La confesión

Por: José I. Delgado Bahena

Ayer, al salir de mi trabajo, en los talleres del periódico, reflexioné en que se acercaba mi aniversario de bodas y pensé que sería un bonito detalle halagar a Celia, mi mujer, con un arreglo floral cada día hasta llegar al sábado, veintidós, cuando cumpliríamos cinco años de casados.

Así que, aún cuando tenía un buen de cansancio y mucho sueño, porque habíamos parado las máquinas a las cinco de la mañana, hasta que estuvo el tiraje completo de los ejemplares que en el periódico hacemos, me despedí de los jefes y me fui derechito al mercado de las flores a comprar un bonito arreglo para Celia.

Al llegar, estando ella a punto de salir con nuestro hijo Arturo, para llevarlo al jardín de niños, se emocionó y me abrazó. Le expliqué el motivo, ya que no acostumbro a hacerlo con frecuencia (o más bien: nunca) y ella propuso que cada día, hasta llegar al sábado, haría comidas especiales e invitaría a nuestros compadres: Daniel y Lulú, para que nos acompañaran el mero día, a comer.
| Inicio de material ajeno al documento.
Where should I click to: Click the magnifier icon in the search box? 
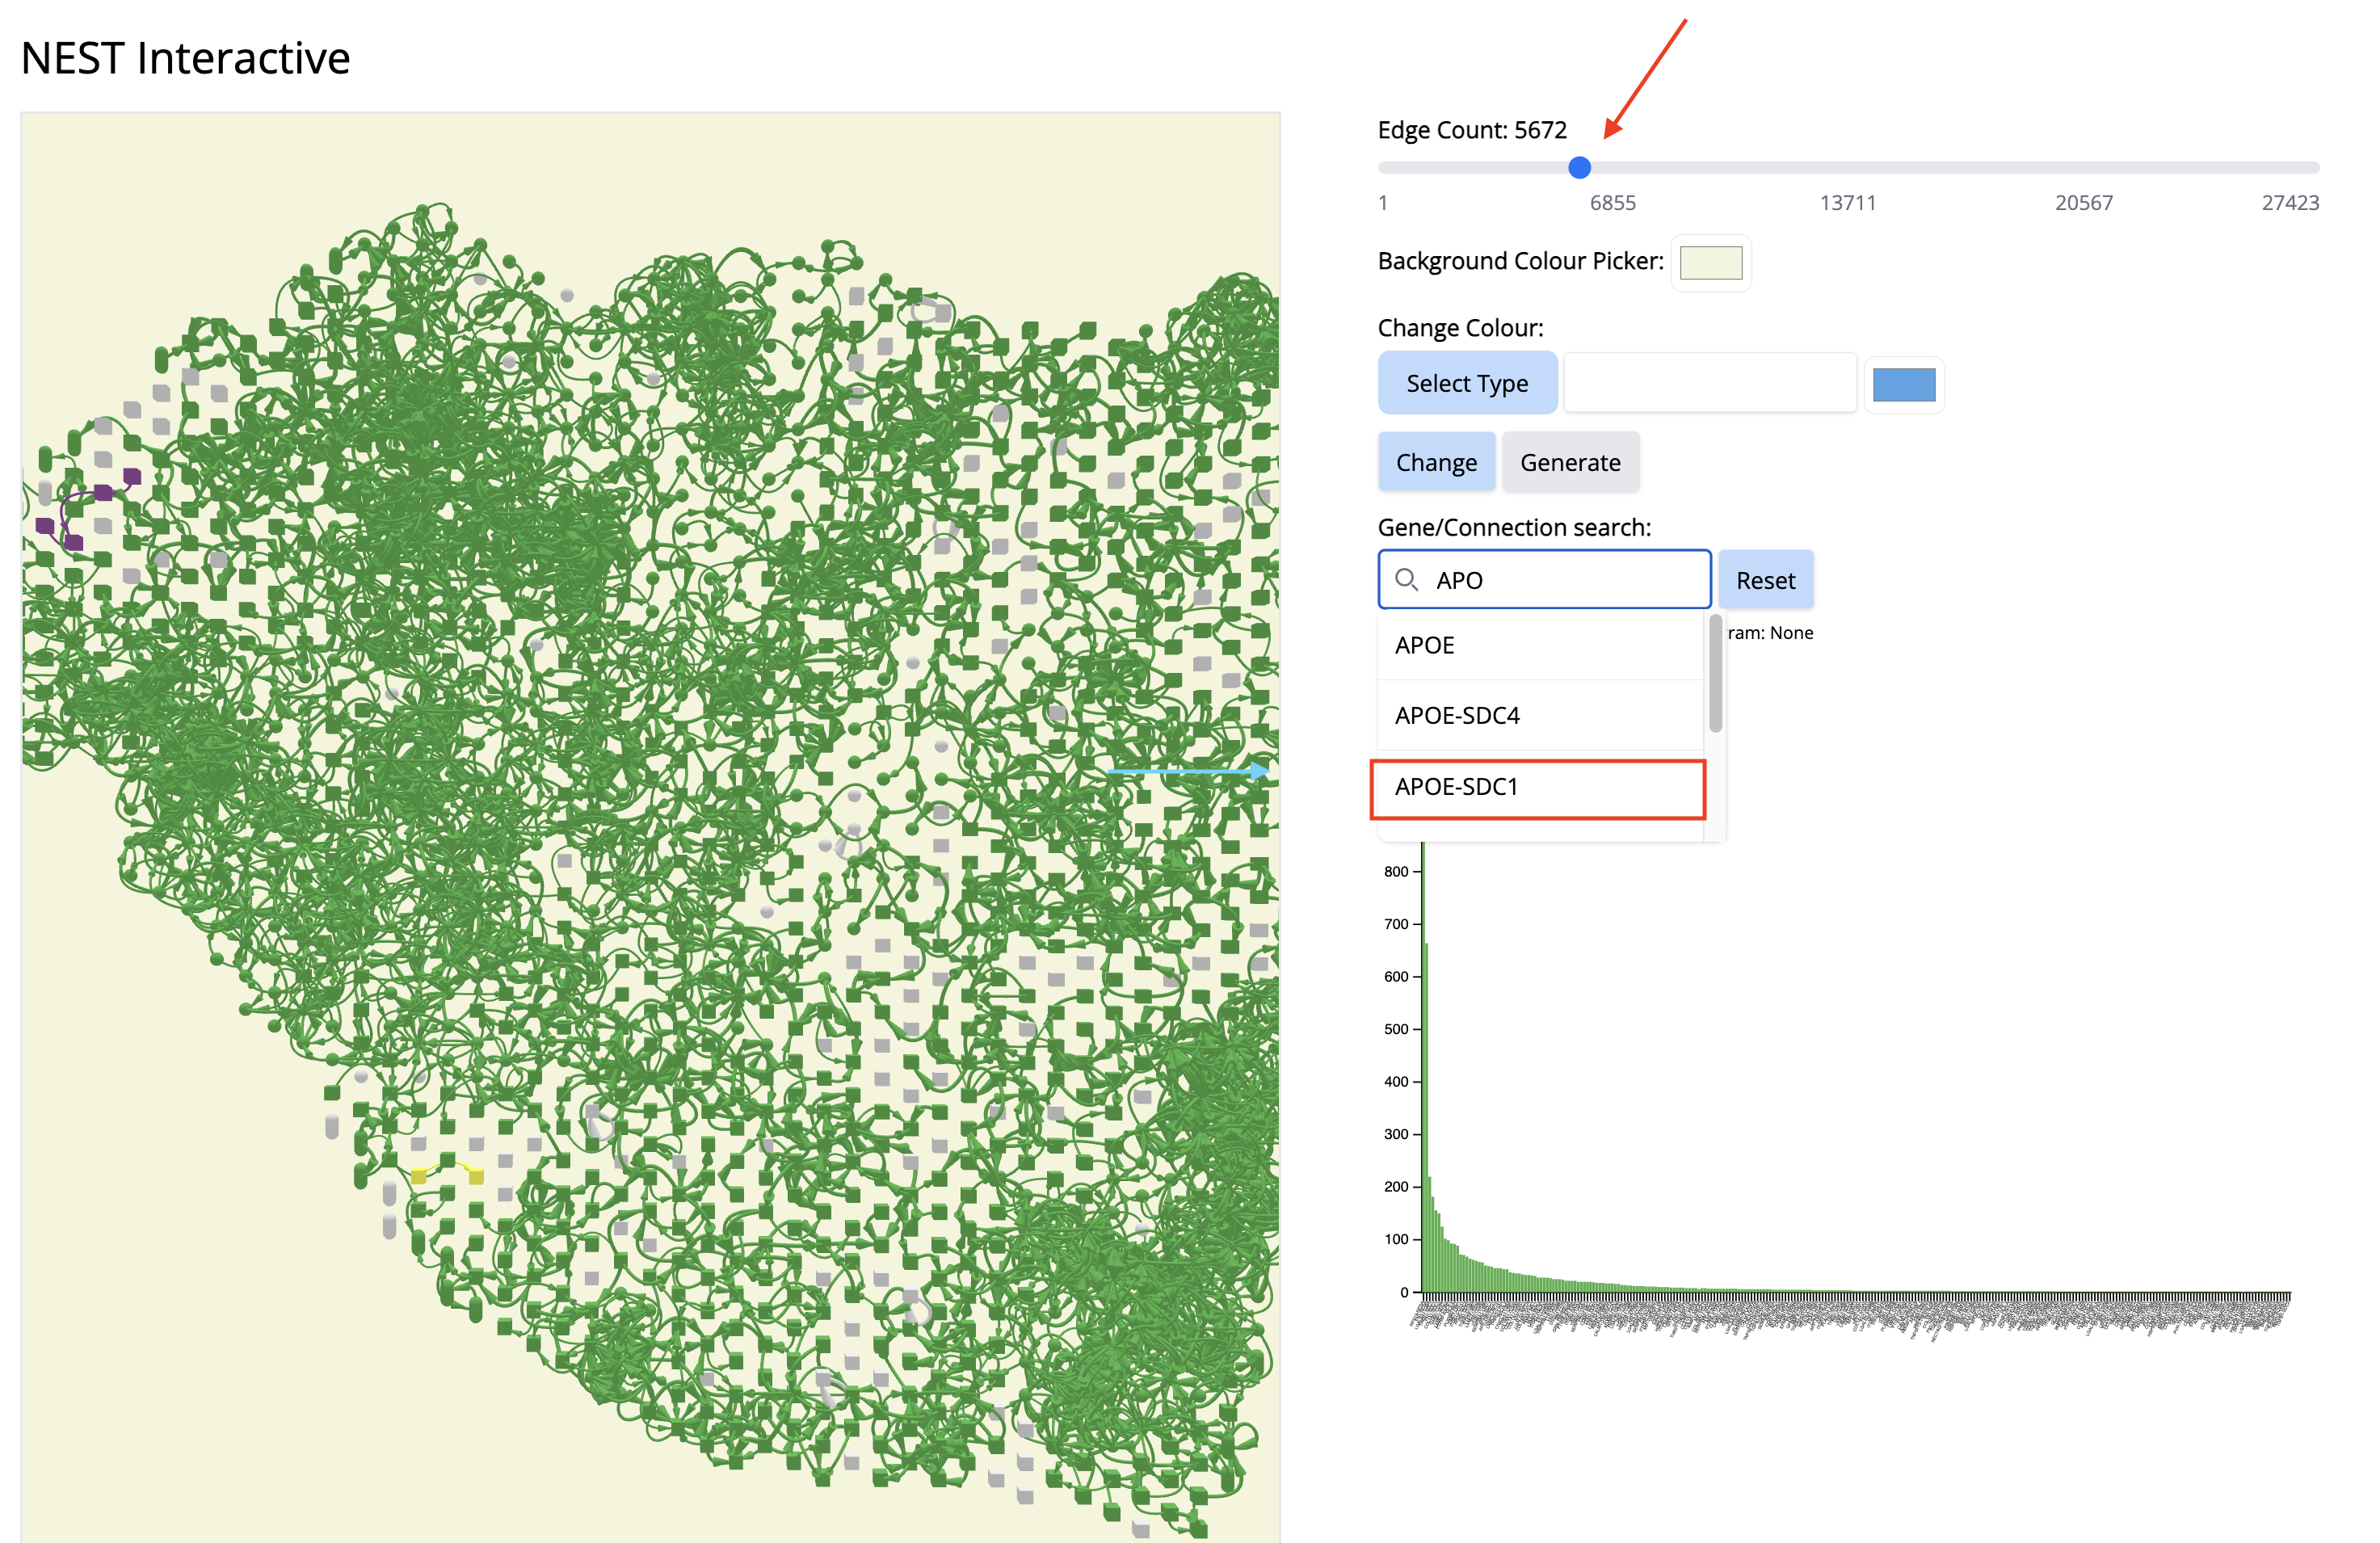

Le agradecí su propuesta, ella me dio un beso y salió con nuestro hijo. De inmediato entré a la habitación y me tiré sobre la cama para reponerme del desvelo y el cansancio.

Cuando desperté serían como las dos de la tarde. Celia estaba en la sala viendo la tele.

“¿Y el niño?”, le pregunté al no ver a mi pequeño.

“Lo dejé en la casa de los compadres porque quiero hablar contigo”, me respondió con las manos enlazadas y viendo al piso.

“¿Qué tienes?”, le dije al ver el estado deprimente en que se encontraba.

No contestó. En un movimiento rápido, apagó la tele con el control, se levantó, fue por las flores que le había dado en la mañana y las colocó sobre la mesita de la sala.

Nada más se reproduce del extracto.